▶ TRECHO DO TEXTO
Mas, como em toda organização mafiosa, a queda de alguns dos seus elementos não impede que rapidamente se reorganize e o faturamento continue. Aliás, ainda que não conste da matéria, uma especialidade da Polícia Federal argentina é o roubo a bancos, especialmente cofres de segurança. A raposa cuidando do galinheiro.
Ragendorfer destaca o costumeiro assassinato de jovens empobrecidos por policiais, uma versão local do “auto de resistência”. A polícia de Buenos Aires atua dominando o método de criar e recriar a insegurança, chantageando bandidos e autoridades; amedrontando a sociedade e se apresentando como a única solução.
Mas a matéria principal é a dedicada ao Brasil, sob o título: “Guerra às drogas ou guerra de classes? O narcotráfico muda de mãos no Rio de Janeiro“, de Nazaret Castro. Relatando a política de “segurança” do Rio de Janeiro, a operação no Complexo do Alemão, comenta: “a imprensa carioca celebra a ocupação do Alemão como se fosse o desembarque na Normandia. O dia D da guerra contra o crime organizado. A população das favelas se debate entre a esperança que significam as UPPs e o medo da atuação policial de fama brutal”.
E cita Luiz Eduardo Soares, ex-secretário nacional de segurança: “está se apresentando como uma vitória do bem contra o mal; a polícia contra os criminosos. Mas essa interpretação é falsa e perigosa. Essa visão maniqueísta mascara elementos centrais para a análise, como a questão policial: a polícia como incubadora e protagonista do crime, e não só conivente ou cúmplice”. E reforça: “Não existe nenhuma forma de criminalidade no Rio em que não estejam presentes segmentos da polícia corrupta”.

▶ DADOS ARMAZENADOS

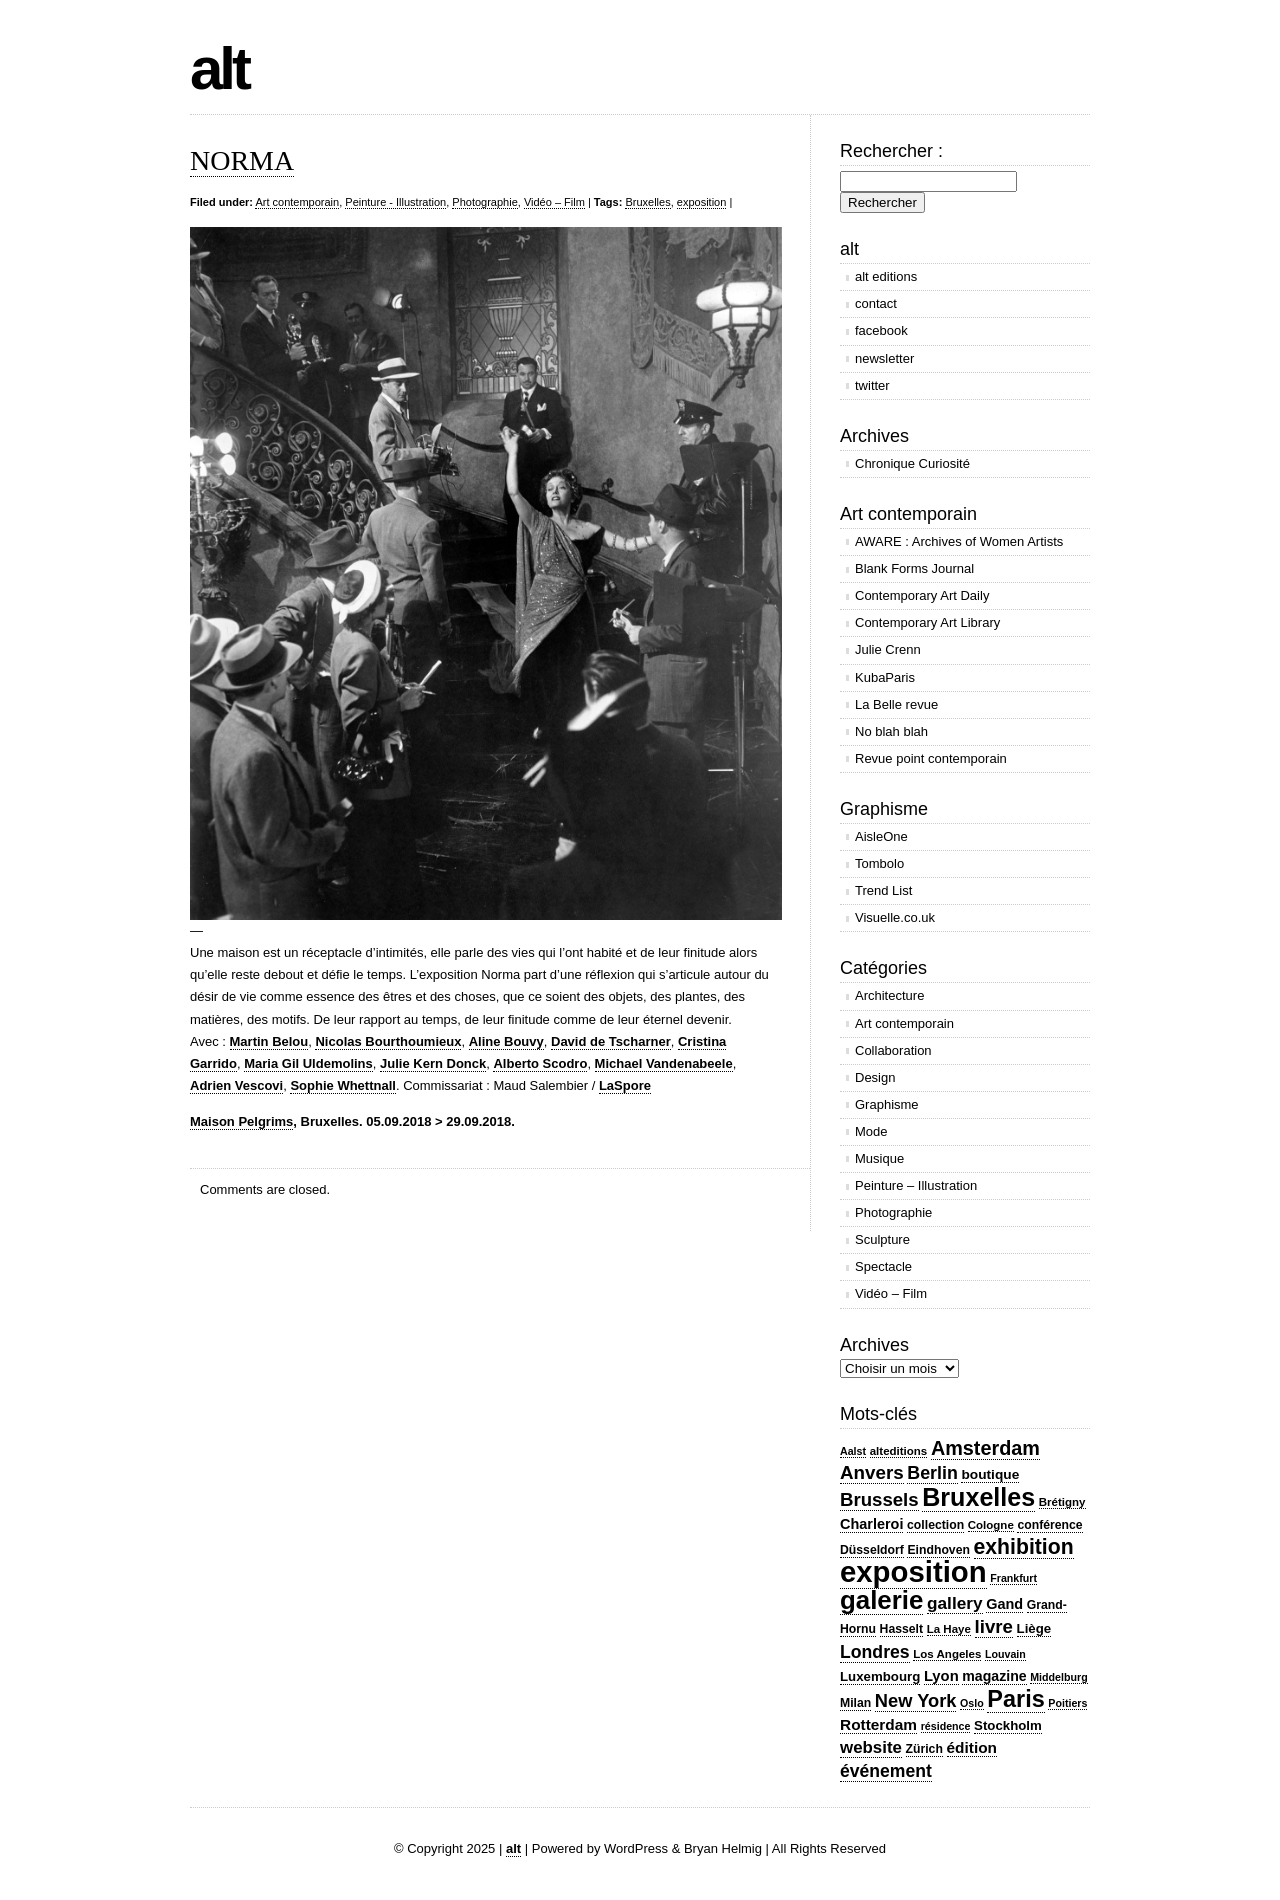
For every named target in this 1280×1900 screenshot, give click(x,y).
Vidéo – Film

▶ QUESTÕES PARA RESOLVER
A – Responda às perguntas abaixo com base no trecho sobre a polícia e o crime organizado.
(i) Qual é, segundo o trecho, uma especialidade da Polícia Federal argentina?
(ii) Qual é o título da matéria dedicada ao Brasil?
(iii) Que cargo Luiz Eduardo Soares ocupou?
B – Dê continuidade ao trecho sobre a polícia e o crime organizado a partir da última frase apresentada.

▶ RESPOSTAS
A –
(i) O roubo a bancos, especialmente a cofres de segurança.
(ii) "Guerra às drogas ou guerra de classes? O narcotráfico muda de mãos no Rio de Janeiro".
(iii) O de secretário nacional de segurança.

B –
A reportagem cita ainda o deputado estadual Marcelo Freixo, presidente da CPI que investigou os grupos paramilitares apelidados de “milícias” e expõe ainda os motivos para as remoções de favelas e/ou seu sitiamento por forças policiais.
Porém, e o Le Monde Diplomatique só vai até aí, ninguém se atreve a indicar o verdadeiro responsável pela organização mafiosa da polícia, pela política da privilégios ao capital financeiro e à especulação imobiliária, principalmente no Rio.
Chegam a condenar “toda a polícia”, e não apenas “desvios de conduta” individuais ou de pequenos grupos, como a toda hora se referem os porta-vozes das corporações policiais. E esse é maior passo que podem dar, porque nutrem a todo o momento a ilusão de uma “nova polícia” criada pelo velho Estado, algo impossível, devido a que as classes dominantes que dão seu caráter erigiram sua riqueza sobre a exploração, roubo, miséria, opressão e repressão sobre o povo.
E para que fique claro que esse perfil das polícias percorre o Brasil de norte a sul, A Nova Democracia publica pequenas notas sobre crimes contra o povo cometidos por policiais.
Manaus
Jovem é torturado e baleado por PMs
Em 23 de março, policiais militares flagrados por uma câmera de segurança agredindo um menino de 14 anos, em agosto de 2010, foram presos em Manaus, Amazonas.
No vídeo, o garoto, que estava sozinho, é abordado violentamente, cercado, torturado e atingido por tiros à queima-roupa por policiais. Cinco disparos acertaram a área do peito. Segundo declarações prestadas ao Ministério Público, se o vídeo tivesse áudio daria para escutar a mãe do menino implorando para os PMs não matarem seu filho.
As imagens só foram divulgadas em fevereiro desse ano, quando as investigações foram iniciadas. A família do jovem está incluída em um programa de proteção a testemunhas.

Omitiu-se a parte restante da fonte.